(Screenshot grounding data)
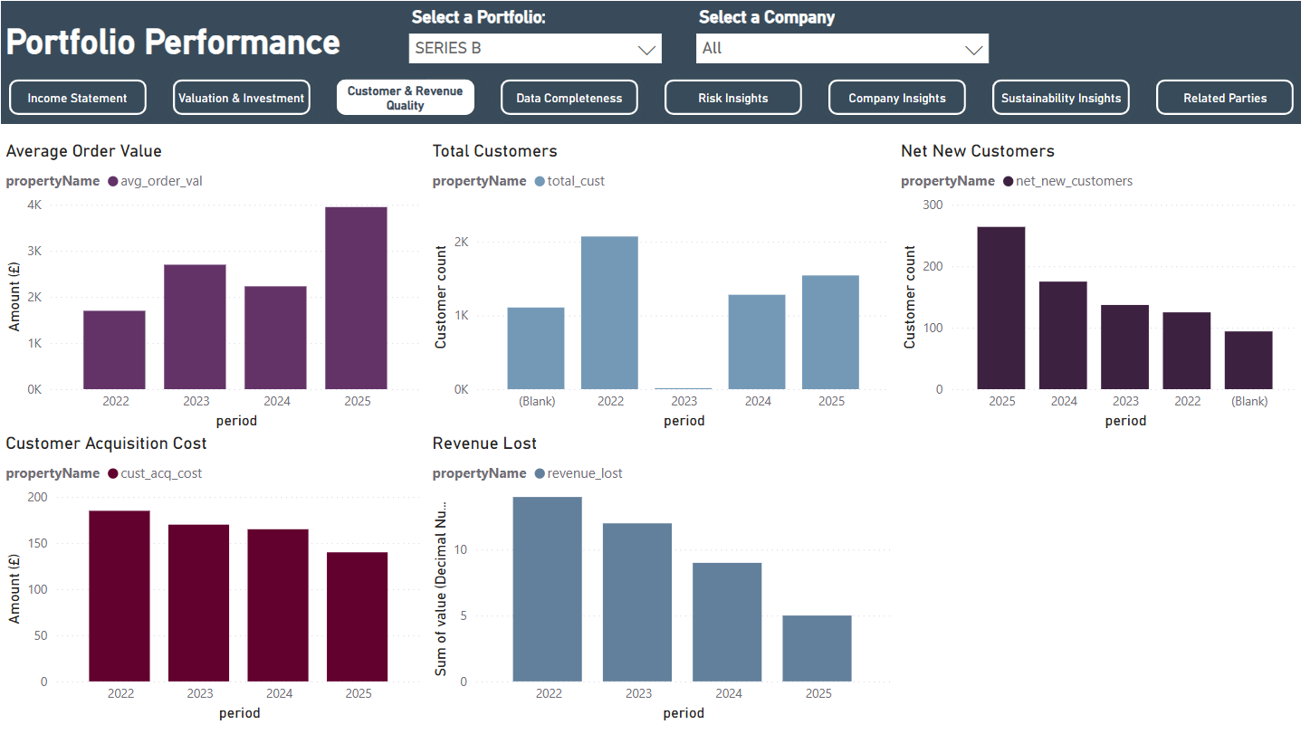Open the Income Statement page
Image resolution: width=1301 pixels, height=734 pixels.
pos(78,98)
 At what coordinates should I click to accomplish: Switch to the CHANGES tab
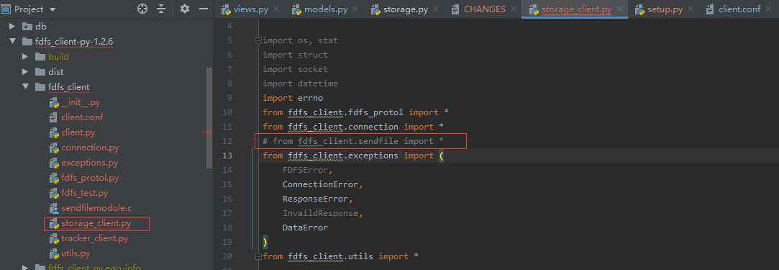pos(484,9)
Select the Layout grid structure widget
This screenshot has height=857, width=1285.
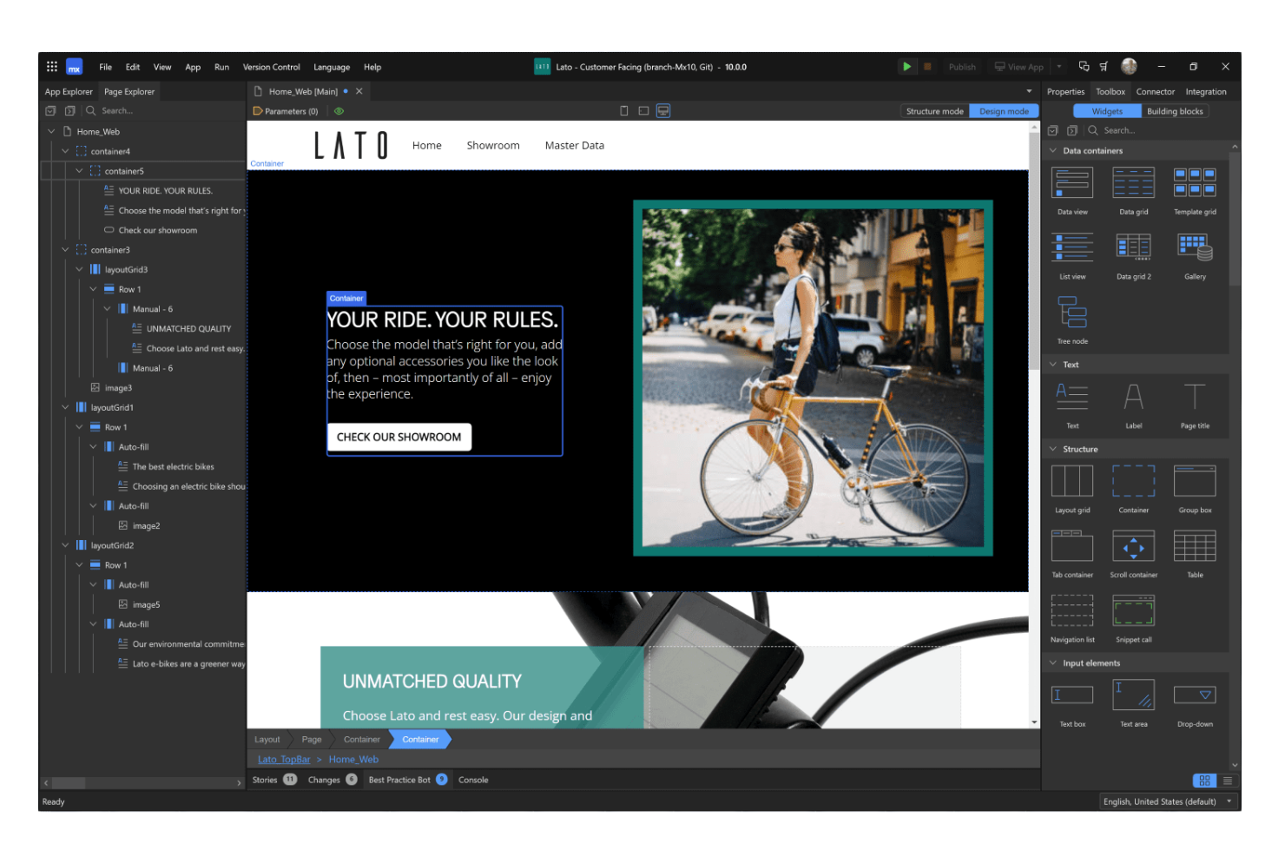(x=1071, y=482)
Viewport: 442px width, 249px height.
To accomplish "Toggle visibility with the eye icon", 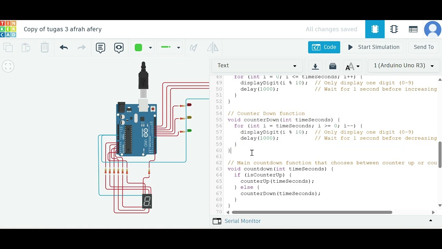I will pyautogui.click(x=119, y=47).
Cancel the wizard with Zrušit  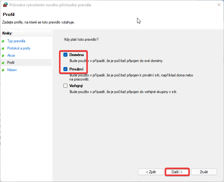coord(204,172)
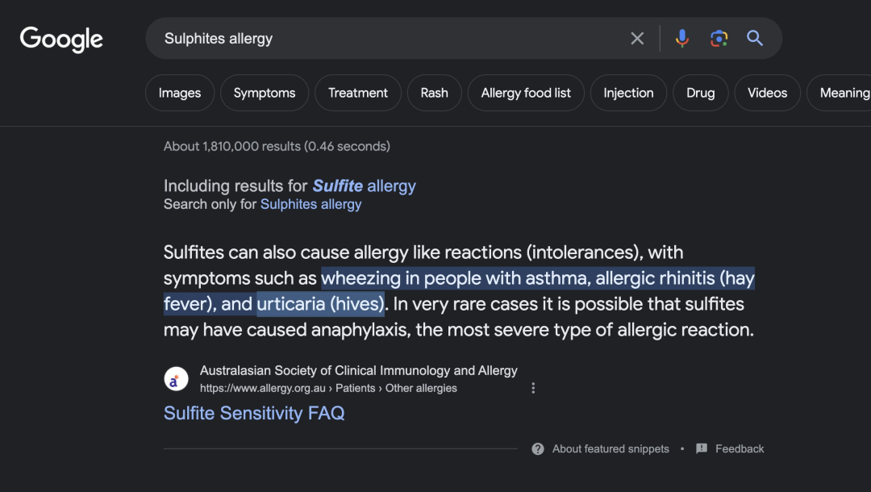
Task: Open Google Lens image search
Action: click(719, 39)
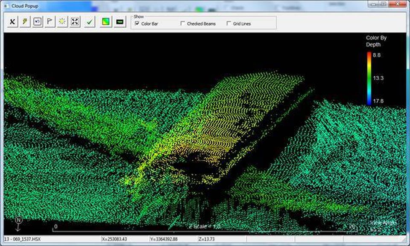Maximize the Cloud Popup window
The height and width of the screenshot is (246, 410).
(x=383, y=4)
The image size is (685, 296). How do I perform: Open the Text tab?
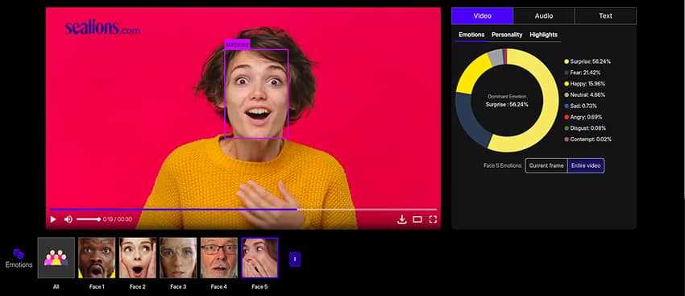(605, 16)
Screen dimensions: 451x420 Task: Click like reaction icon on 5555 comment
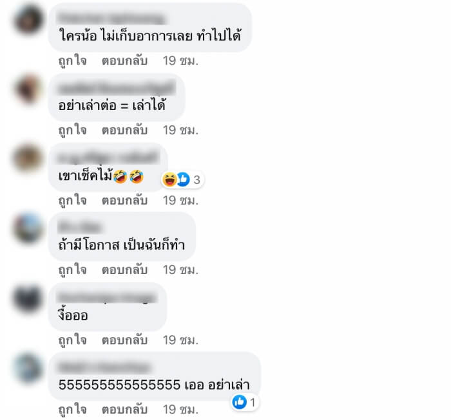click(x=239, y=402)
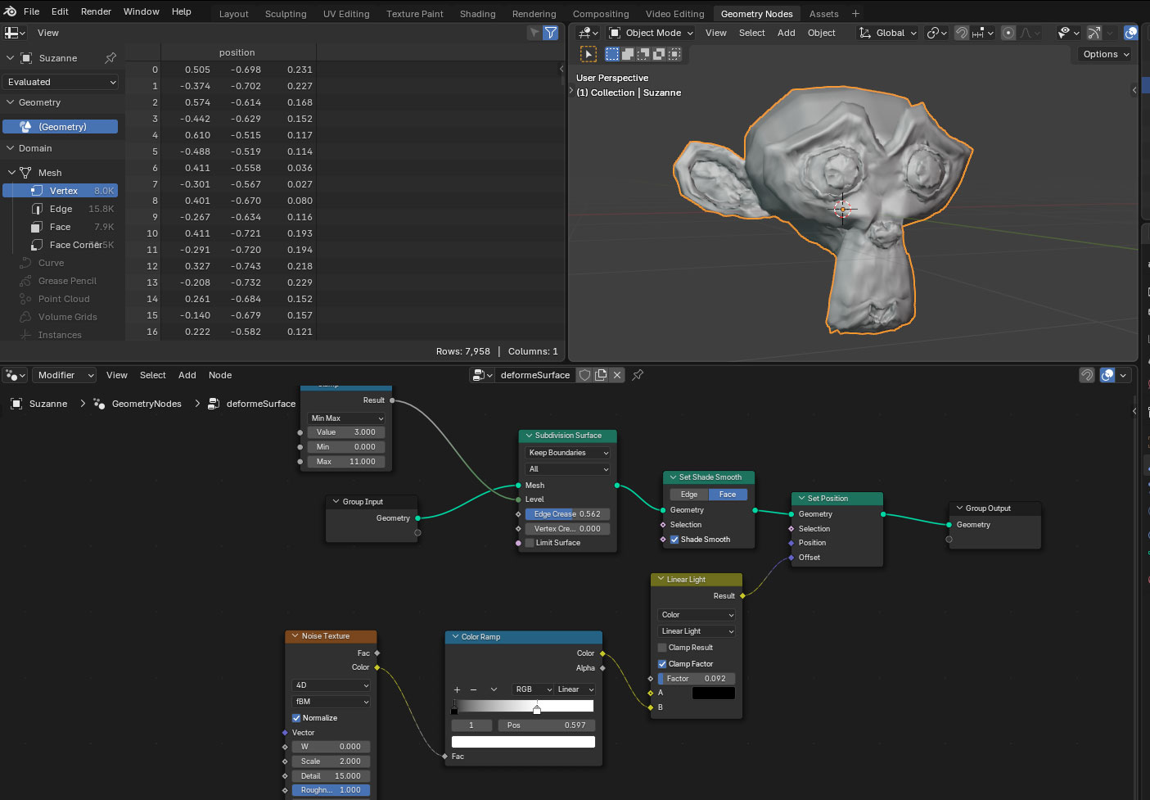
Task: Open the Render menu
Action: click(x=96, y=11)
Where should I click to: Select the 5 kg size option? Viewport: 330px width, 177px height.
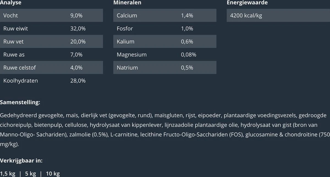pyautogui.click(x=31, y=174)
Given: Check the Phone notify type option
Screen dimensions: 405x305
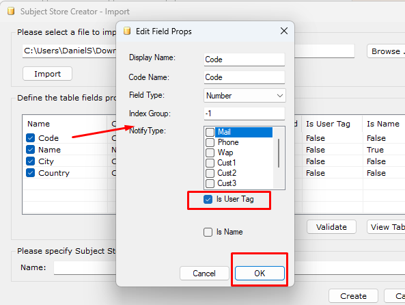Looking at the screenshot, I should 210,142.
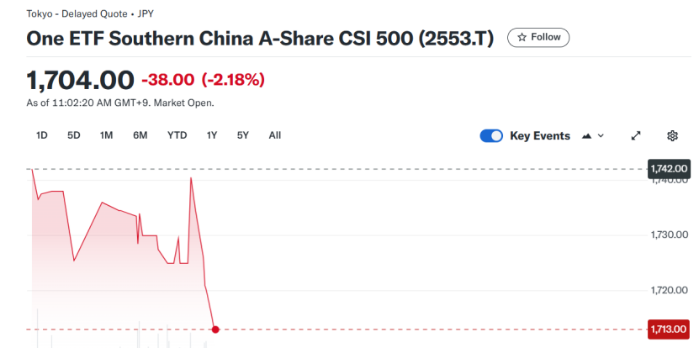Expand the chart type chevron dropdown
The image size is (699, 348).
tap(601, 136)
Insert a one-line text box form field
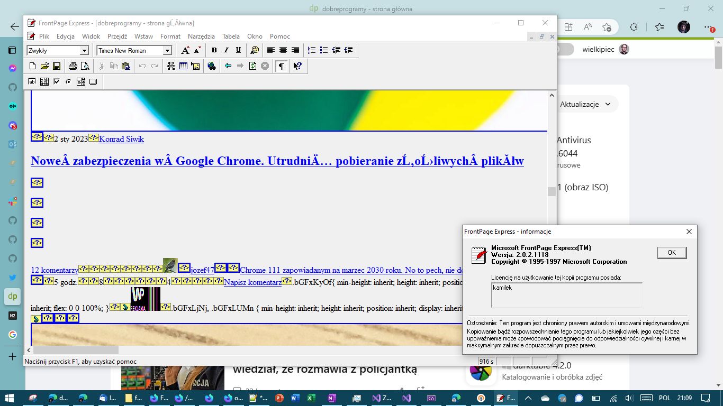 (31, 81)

Aim of the task: Working from the records above, reproduce exactly the lines from the one with "Given: Check the Phone notify type option" through the last line, without the pictures.

Response to the exercise:
Given: Check the Phone notify type option
Screen dimensions: 405x305
Looking at the screenshot, I should 210,142.
Expand the chart type chevron dropdown
The image size is (699, 348).
tap(601, 136)
Insert a one-line text box form field
 (31, 81)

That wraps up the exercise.